## [Extract provided]
Other health and social care organisations globally are similarly transforming care delivery. In New Jersey, US, the Camden Coalition of Healthcare Providers is an example of coordinated health and social care that has shown promising preliminary results. Founded by Jeffrey Brenner, the coalition uses big data to pinpoint "hot spots" - places where a high density of people have complex medical, social and behavioural needs.

By analysing claims data from all three Camden health systems (Cooper University Hospital, Our Lady of Lourdes Medical Center and Virtua Health), Dr Brenner discovered that 80 per cent of the costs were spent on only 13 per cent of the patients, and 90 per cent of the costs were spent on 20 per cent.

These initial 36 "super-utilisers" - patients with various combinations of health problems including asthma, cancer, diabetes, drug addiction, heart disease, and obesity - averaged 62 hospital and emergency room visits per month.

After joining the collaborative care programme, their hospital visits were reduced by 40 per cent, cutting their hospital bills, which previously averaged US$1.2 million (S$1.5 million) per month, by 56 per cent to just over US$500,000 monthly.

Over in Catalonia, Spain, where 60 per cent of Catalonia's population aged over 65 has chronic diseases and consumes 70 per cent of the region's healthcare resources, the Catalan Institute of Health and the Catalonian government embarked on a pilot programme for more coordinated care around chronic disease management.

## [Material provided]

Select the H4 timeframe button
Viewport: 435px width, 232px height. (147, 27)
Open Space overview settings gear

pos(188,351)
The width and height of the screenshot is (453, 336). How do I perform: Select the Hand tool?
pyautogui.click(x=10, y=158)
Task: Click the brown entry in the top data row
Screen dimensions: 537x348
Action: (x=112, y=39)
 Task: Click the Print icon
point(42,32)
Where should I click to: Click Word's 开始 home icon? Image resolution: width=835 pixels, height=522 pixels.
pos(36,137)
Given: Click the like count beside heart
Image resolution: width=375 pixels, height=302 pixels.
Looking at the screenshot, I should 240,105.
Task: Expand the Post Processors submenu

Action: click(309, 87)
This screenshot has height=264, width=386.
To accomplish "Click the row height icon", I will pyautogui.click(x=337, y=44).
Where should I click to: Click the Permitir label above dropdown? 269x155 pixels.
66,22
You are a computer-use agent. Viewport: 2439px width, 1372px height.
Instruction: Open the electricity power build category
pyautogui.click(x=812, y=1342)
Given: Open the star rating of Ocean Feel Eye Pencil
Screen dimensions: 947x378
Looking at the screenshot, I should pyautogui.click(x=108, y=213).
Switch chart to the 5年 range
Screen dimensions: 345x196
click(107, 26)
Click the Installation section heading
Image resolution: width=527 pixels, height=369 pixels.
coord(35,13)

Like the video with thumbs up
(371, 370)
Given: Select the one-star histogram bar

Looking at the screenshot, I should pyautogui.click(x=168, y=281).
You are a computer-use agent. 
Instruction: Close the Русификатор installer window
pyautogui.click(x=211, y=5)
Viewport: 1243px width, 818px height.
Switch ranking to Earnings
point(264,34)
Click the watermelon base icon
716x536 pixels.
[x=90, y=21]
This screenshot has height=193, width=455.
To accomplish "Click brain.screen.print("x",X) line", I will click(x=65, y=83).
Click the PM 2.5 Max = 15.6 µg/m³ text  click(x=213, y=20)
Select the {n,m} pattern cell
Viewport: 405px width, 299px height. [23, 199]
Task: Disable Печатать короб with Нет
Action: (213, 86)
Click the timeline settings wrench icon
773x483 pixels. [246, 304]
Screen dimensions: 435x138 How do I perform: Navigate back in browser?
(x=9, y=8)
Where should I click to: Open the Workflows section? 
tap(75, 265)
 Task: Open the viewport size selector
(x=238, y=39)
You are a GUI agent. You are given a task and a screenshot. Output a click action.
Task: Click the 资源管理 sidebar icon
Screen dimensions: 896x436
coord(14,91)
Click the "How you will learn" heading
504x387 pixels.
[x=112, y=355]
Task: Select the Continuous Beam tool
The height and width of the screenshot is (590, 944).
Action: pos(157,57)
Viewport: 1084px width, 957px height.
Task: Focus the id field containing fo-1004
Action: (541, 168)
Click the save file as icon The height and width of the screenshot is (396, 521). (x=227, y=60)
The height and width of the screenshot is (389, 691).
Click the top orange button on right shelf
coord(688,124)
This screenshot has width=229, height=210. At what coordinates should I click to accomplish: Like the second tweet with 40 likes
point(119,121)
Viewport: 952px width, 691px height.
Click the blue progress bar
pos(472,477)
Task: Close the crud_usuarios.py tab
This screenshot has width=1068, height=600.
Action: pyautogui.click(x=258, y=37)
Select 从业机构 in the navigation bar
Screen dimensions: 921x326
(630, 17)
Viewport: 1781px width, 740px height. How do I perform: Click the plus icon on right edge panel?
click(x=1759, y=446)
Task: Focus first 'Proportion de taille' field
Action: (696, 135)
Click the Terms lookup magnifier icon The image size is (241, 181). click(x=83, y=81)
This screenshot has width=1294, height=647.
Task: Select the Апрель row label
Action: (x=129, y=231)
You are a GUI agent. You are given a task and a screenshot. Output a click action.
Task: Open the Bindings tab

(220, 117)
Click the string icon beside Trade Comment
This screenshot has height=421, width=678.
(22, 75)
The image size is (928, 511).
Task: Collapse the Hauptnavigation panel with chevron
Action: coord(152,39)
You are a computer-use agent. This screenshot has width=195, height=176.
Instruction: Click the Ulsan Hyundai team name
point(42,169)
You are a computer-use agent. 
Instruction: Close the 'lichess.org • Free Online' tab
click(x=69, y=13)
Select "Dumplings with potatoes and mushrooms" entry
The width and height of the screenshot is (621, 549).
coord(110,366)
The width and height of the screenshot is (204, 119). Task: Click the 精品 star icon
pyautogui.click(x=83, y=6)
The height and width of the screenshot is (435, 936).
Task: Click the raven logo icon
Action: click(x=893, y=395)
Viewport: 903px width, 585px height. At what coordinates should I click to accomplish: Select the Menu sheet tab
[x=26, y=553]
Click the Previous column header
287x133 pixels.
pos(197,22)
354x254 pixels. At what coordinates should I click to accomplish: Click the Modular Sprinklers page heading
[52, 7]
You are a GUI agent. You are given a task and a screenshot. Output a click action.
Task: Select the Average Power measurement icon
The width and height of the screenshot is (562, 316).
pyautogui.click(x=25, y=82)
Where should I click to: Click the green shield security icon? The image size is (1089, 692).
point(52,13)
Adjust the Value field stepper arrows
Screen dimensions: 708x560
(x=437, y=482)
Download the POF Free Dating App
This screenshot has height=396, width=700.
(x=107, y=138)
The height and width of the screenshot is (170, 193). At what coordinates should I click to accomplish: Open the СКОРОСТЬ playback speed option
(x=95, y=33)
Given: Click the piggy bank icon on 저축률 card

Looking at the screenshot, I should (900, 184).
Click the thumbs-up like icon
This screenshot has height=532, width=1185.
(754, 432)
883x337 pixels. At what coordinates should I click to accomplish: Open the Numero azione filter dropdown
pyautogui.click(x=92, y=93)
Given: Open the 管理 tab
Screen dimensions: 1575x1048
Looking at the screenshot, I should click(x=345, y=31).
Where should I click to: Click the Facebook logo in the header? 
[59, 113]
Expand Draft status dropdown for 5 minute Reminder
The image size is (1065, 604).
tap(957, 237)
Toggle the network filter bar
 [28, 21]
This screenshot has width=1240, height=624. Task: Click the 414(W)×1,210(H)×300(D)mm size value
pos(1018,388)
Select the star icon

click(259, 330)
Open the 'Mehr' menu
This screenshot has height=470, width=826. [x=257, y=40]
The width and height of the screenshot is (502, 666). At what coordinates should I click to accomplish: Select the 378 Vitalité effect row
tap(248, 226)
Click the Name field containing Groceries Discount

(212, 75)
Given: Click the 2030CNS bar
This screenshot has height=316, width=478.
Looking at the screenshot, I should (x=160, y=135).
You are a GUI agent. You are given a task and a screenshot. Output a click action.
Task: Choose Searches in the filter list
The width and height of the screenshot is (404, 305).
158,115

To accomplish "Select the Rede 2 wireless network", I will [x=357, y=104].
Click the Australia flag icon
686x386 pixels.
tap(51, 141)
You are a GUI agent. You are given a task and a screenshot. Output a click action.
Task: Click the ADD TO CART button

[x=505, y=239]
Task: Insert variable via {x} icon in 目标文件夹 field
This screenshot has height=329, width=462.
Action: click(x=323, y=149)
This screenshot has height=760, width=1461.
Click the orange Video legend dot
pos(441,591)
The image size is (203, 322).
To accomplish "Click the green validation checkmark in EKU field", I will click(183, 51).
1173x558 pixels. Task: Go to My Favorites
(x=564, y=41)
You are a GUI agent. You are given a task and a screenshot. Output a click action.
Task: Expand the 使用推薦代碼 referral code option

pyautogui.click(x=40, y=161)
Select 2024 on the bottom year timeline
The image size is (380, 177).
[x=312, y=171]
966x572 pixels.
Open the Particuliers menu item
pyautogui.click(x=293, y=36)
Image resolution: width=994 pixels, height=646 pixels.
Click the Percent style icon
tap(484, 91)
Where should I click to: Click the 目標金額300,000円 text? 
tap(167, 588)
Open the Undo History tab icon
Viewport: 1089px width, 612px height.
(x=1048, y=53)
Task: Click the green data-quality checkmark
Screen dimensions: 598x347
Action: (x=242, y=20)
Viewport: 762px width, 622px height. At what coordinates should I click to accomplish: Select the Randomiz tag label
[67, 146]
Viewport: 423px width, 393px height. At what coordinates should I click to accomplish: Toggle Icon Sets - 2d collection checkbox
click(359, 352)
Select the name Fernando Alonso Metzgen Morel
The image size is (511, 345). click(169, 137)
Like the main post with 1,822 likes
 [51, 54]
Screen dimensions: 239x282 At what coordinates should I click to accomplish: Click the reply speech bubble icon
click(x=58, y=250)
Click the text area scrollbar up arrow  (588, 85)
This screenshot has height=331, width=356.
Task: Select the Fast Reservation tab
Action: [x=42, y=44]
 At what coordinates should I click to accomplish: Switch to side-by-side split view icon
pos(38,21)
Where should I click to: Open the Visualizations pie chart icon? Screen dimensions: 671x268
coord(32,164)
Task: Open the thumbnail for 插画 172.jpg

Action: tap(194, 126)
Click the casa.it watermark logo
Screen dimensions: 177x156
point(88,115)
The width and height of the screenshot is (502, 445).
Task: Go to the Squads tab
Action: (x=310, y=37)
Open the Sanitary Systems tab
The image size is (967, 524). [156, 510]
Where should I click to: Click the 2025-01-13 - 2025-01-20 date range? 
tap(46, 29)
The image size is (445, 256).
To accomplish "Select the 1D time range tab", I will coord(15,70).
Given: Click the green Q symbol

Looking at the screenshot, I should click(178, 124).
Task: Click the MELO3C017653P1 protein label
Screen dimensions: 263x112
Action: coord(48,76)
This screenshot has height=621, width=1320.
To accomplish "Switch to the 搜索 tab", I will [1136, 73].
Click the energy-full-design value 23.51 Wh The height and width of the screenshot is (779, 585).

## [Description of the task]
Continue the text on coordinated health and social care, picking up right after its last sentence about Catalonia's pilot program. The records aren't needed for this work.

## [Response to this task]
For more than 150 patients with complex health conditions, the pilot made it easier to see a single, shared, holistic view of each patient pulled from large volumes of Big Data located in several different sources. Multiple care providers - from doctors to social workers - could perform holistic and systematic assessments of patients, and determine their level of needs across different factors, such as daily living, nutritional and social care needs.

And caregivers could create and manage individualised care plans based on those patient assessment results.

Information silos

A key premise of integrated care is that health and social systems are interdependent. However, more often than not, information silos are formed, creating disparate approaches to delivering care. Every stakeholder in the system views the concept of care and well-being through their own vantage point.

Hospitals want to cure patients' diseases, community programmes want to encourage healthier lifestyle changes to reduce risk of illness, and charities want to assist those burdened by illness with financial and other kinds of support.

Health and social care systems have to work seamlessly together and share information with one another. Integrated data makes it easier to report on outcomes, to see what worked and what needs to be improved. Data can also be used to develop predictive and prescriptive analysis, helping advance care coordination and improving individual and population health and wellness.

By tapping all this health and social data, care organisations can observe and coordinate the connections between how people live and work within his wider environment as well as their lifestyle choices and other factors to improve individual wellness and vitality.

The Singapore Health Ministry's plan for a national database for the social services sector by 2015 is a great step forward in this direction.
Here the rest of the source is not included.